ANKARA: An explosion rocked the Turkish capital late Thursday, injuring three people and causing extensive damage to a building in the district of Cukurambar, close to the Turkish Parliament.
The blast was originally believed to have originated in the boiler room of a tax office, but new evidence from security footage apparently shows a man placing a bag of explosives at the building entrance.
Eight people were detained in connection with the attack, while the ninth — and main — suspect, who reportedly entered Turkey illegally and is believed to have trained by a branch of the Syrian-Kurdish People’s Protection Units (YPG) militia, was killed during the operation.
The suspects were found in southern and southeastern provinces of Turkey on Friday.
The YPG is considered by Ankara to be the Syrian offshoot of the outlawed Kurdistan Workers’ Party (PKK), which has waged a violent insurgency against the Turkish state for more than three decades.
Turkey’s military offensive into Syria’s northwestern province of Afrin, Operation Olive Branch, entered its third week on Saturday. The operation aims to clear Kurdish militias from areas near Turkey’s border with Syria. Thursday’s bomb has raised fears that Operation Olive Branch may have domestic security repercussions, as the YPG suffers significant losses in both territory and personnel.

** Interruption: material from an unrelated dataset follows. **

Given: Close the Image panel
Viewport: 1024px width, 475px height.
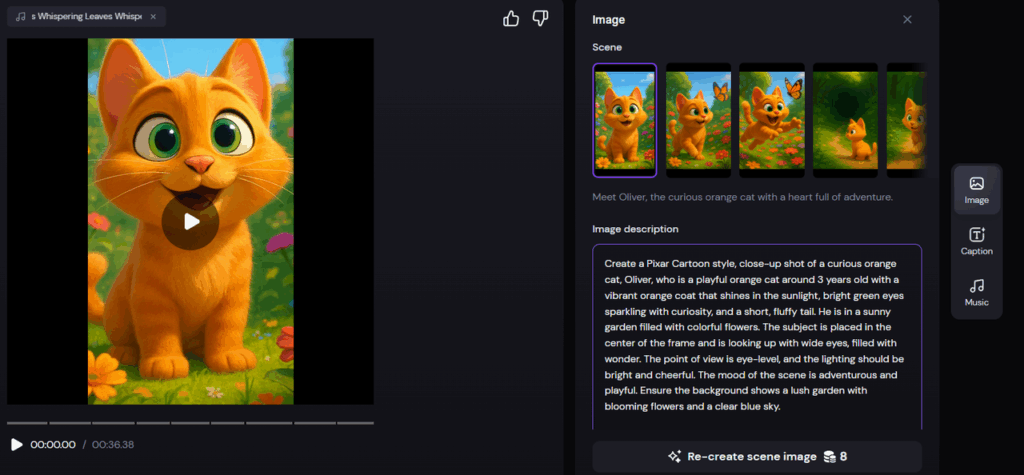Looking at the screenshot, I should (x=907, y=19).
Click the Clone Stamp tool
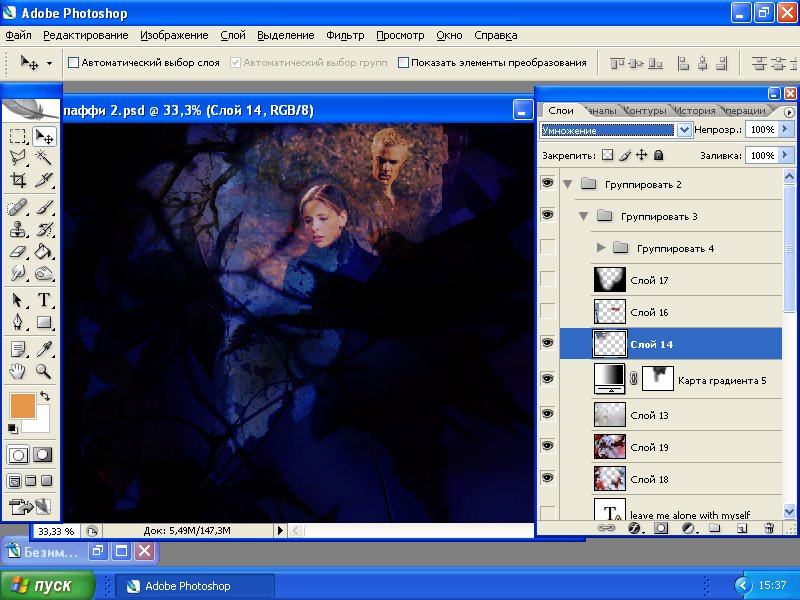Screen dimensions: 800x600 18,229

Kadir Ertac Celik, a security adviser at Ankara-based think tank ANKASAM, believes Thursday’s act of sabotage is directly linked to Turkey’s current Middle East policy. Experts have warned against the potential re-emergence of terrorist sleeper cells inside Turkey.
“The YPG is the youth auxiliary of the PKK in Syria,” Celik said. “Therefore, (Operation) Olive Branch will bring some risks and threats, as the main motive of this operation is to prevent activities that are intended to harm Turkey.
“The main aim of attacks (such as Thursday’s) is not to create many casualties, but rather to undermine and influence the motivation and the will of the public opinion and decision-makers,” Celik said.
“Such attacks reveal the need to strengthen the psychological side of the anti-terror struggle in Turkey with an increased domestic consensus, while using hard power in the military offensive,” he added.
According to Celik, Thursday’s attack on the capital was meant to deliver the message that Turkey is vulnerable and that the terror group has the ability to strike one of the most secure places in the country.
“However, Turkey will keep itself unharmed by such asymmetrical warfare in the upcoming period, and the Turkish public is likely to support the government’s security policy,” he added.
The PKK has been active recently. On February 1, three Turkish soldiers were killed and seven injured in the eastern province of Hakkari in cross-border attacks carried out from northern Iraq.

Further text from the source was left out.